Shiimi’s tightrope

Iipumbu Shiimi

Pressure is mounting on minister of finance and public enterprises Iipumbu Shiimi to strike a balance between reducing the civil service wage bill and reining in ballooning expenditure.

Public Workers Union of Namibia (PSUN) secretary general Matthew Hakurya, however, says the union does not support a reduced civil service wage bill.

The government’s total expenditure on public servants wage bill currently stands at about N$33 billion, compared to about N$13 billion in 2013.

The wage bill is expected to rise by N$1,7 billion in the 2024/25 financial year after public servants received a salary increment last year.

“The government’s wage bill is about N$33 billion, so I would suggest we cut it to about N$28 billion, and whatever is removed will be channelled into welfare spending,” says Floris Bergh, the chief economist at Capricorn Asset Management.

He says this would put money in people’s pockets, and when they spend it, it goes back to the government through value-added tax (VAT).

“The upcoming budget has a spending budget of about N$90 billion.
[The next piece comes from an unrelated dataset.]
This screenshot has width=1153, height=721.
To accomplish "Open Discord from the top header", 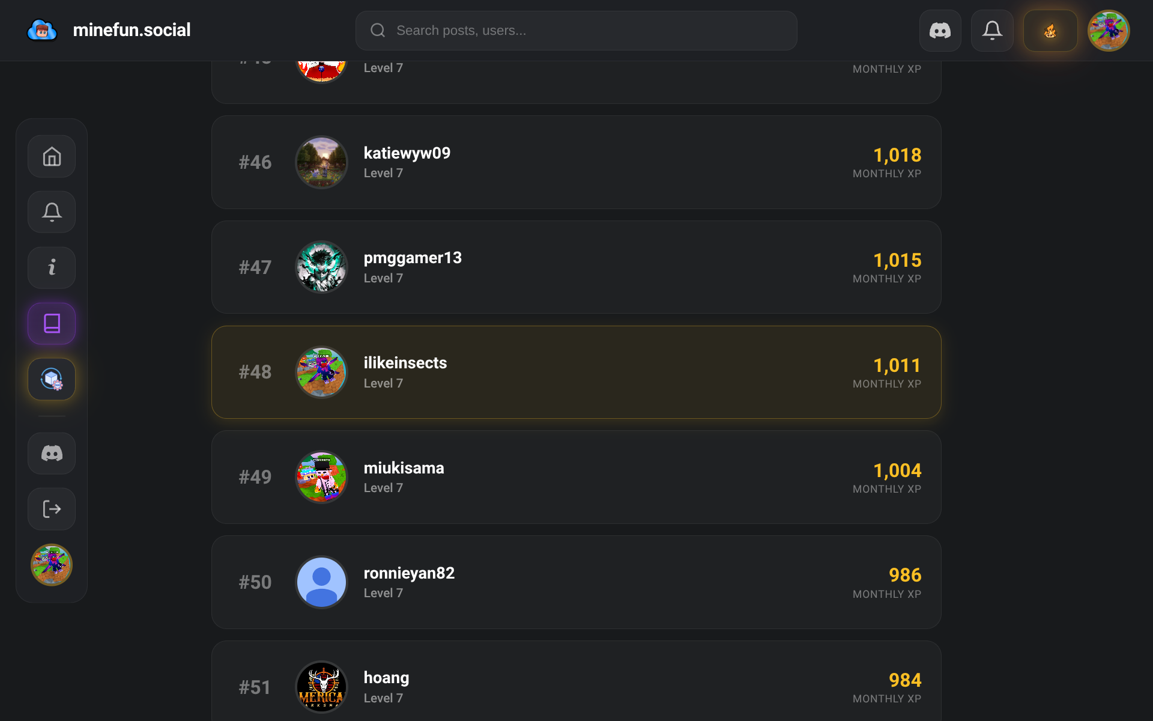I will [940, 31].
Putting the money into welfare programmes will promote microeconomic activity, because people will be putting their money together and starting small businesses,” Bergh says.

“We do not support cutting the wage bill, because it means increased unemployment and lower demand in the domestic economy. We are convinced it will ultimately negatively impact the welfare system.
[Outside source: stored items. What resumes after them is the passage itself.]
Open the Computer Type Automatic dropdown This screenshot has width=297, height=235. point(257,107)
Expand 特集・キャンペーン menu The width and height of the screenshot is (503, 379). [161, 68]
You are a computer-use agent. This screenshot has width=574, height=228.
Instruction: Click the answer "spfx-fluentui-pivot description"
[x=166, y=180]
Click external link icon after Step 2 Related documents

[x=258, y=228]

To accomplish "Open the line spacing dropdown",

“Notwithstanding other economic imperatives, a higher wage bill could generate demand and productivity growth, which would lead to increased domestic consumption, thus more jobs and economic growth,” Hakurya says.
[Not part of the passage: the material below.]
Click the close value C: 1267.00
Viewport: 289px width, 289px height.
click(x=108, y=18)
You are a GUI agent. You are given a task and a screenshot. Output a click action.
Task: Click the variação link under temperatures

He says the way to address welfare issues is through the implementation of an incremental minimum wage, improved social security benefits and their administration, increased trade union density, and strengthened collective bargaining.

“Funding, maintaining and creating welfare programmes are sustained through increased wages and improved taxation, and not through reduction in the wage bill.

“Welfare programmes need constant financial injections, which are sourced through higher growth rates in the domestic economy in turn, which is oiled by increased wages.

“Thus increased wage bills and social welfare are consonant, thus the government cannot be expected to sacrifice one to improve the other.

“This means that we cannot use a pro-capital policy intervention such as wage moderation to remedy a pro-labour matter, such as social welfare, as it would lead to stagnation,” Hakurya says.

Ruusa Nandago, an economist at First National Bank, says the nature of unemployment in Namibia is structural.

This means even if the economy is doing well, there would still be a high unemployment rate.

“Namibia has a problem with jobless growth, and this can’t be fixed by one or three budgets. Sometimes we put a lot of pressure on the budget to fix structural problems, but it is just a mechanism to enable some of the other policies we implement as a country.

“I don’t necessarily think budget pronouncements would solve unemployment, especially among the youth, but it’s more about looking at the underlying structure of the economy,” Nandago says.

“Looking at previous budgets, the ministers always talk about unemployment as an issue, but a lot of pronouncements we see are more relief measures for certain segments, for example the incentive tax for companies to be able to employ more interns, but not necessarily anything that would change the structure of the economy,” she says.